Islamabad — Pakistan has acknowledged a major gap in its energy security after admitting it does not maintain strategic oil reserves to cushion the country from global price shocks. The admission came as international crude jumped to around USD 126 per barrel — the highest since 2022 — amid disruptions in the Strait of Hormuz linked to regional tensions.
Petroleum Minister Musadik Malik said Pakistan only holds commercial stocks equivalent to a few days of crude supply. He estimated crude inventories at roughly five to seven days and said refined-product stocks held by oil marketing companies would last about 20–21 days. Pakistan, he noted, has no dedicated strategic petrol reserve at all.
By contrast, Malik pointed to India’s combined strategic and commercial holdings of an estimated 60–70 days of oil supplies. He said those reserves, along with stronger foreign-exchange buffers and different fiscal room, enable India to respond more easily to price spikes.

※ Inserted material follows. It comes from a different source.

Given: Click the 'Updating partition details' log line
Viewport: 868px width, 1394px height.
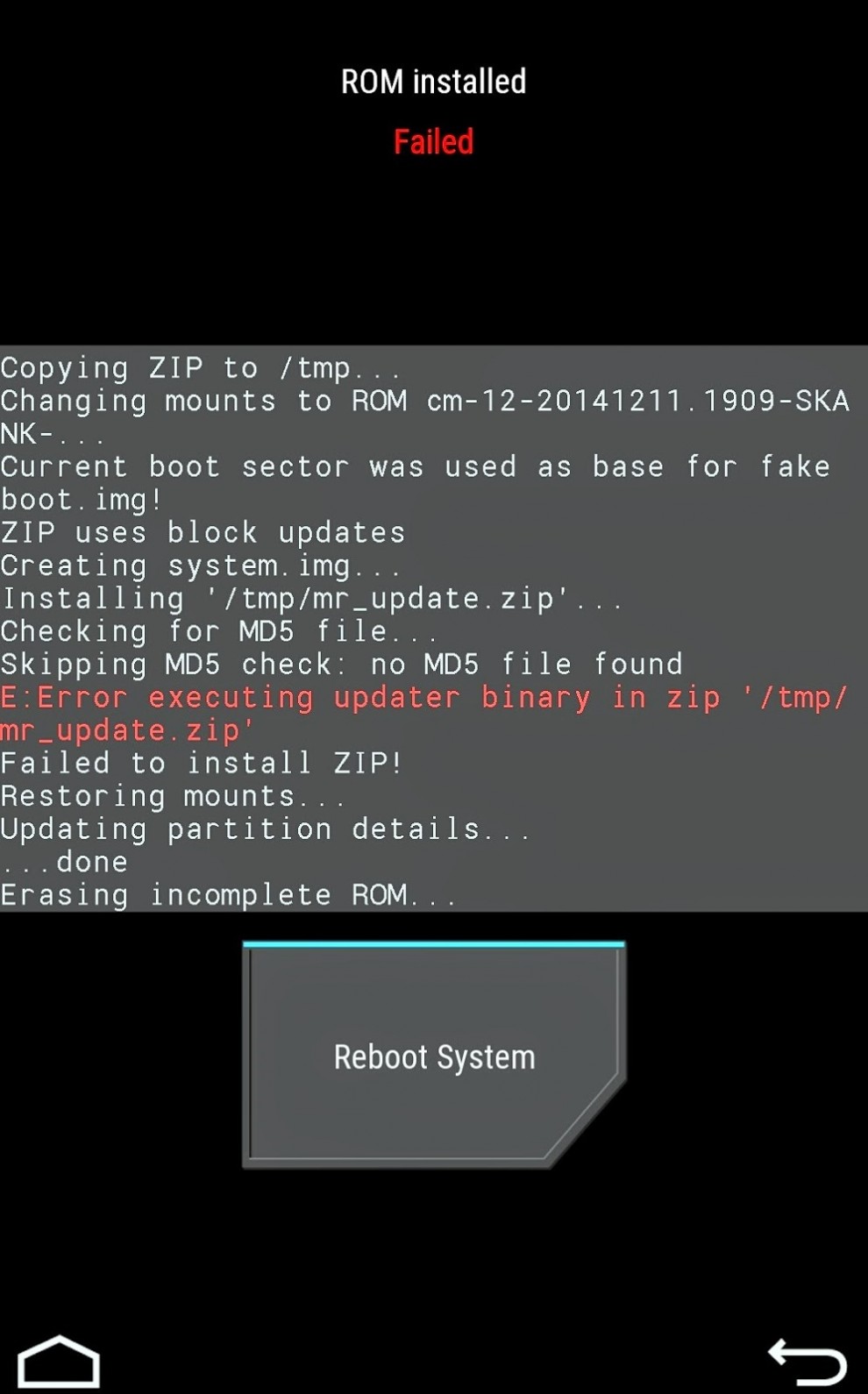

The minister also highlighted differences in policy space. India, not constrained by an IMF programme, has been able to adjust duties quickly and reduce taxation to shield consumers and oil companies as global crude climbed from roughly USD 70 to over USD 120 per barrel in recent weeks. Malik said Pakistan’s commitments under its IMF arrangements limited its options when global prices surged.
Faced with rising diesel prices, the government moved to reduce the diesel levy to zero and redirected the fiscal burden onto petrol while designing targeted subsidies to protect motorcyclists. Malik said Islamabad conducted backchannel talks with the IMF and secured a reduction of 80 rupees per litre in the levy as part of those negotiations.
The domestic strain has been evident on the streets. A prior 42.7 percent increase in petrol prices pushed rates from PKR 321.17 to PKR 458.41, triggering protests and supply shortages. In response to public pressure, Prime Minister Shehbaz Sharif later cut petrol prices by PKR 80 to PKR 378 per litre.
The current price spike has been driven in part by disruptions associated with US-Iran tensions. Since late February, Iranian restrictions affecting access to the Strait of Hormuz — the chokepoint through which about one-fifth of global oil and LNG passes — have added to market volatility and pushed prices higher.
While Pakistan scrambles to soften the short-term impact on consumers, analysts say the episode underscores a longer-term vulnerability: without strategic reserves and with limited fiscal flexibility, the country remains exposed to external energy shocks. Policymakers will face pressure to consider how to build buffers and manage future price swings without undermining fiscal health.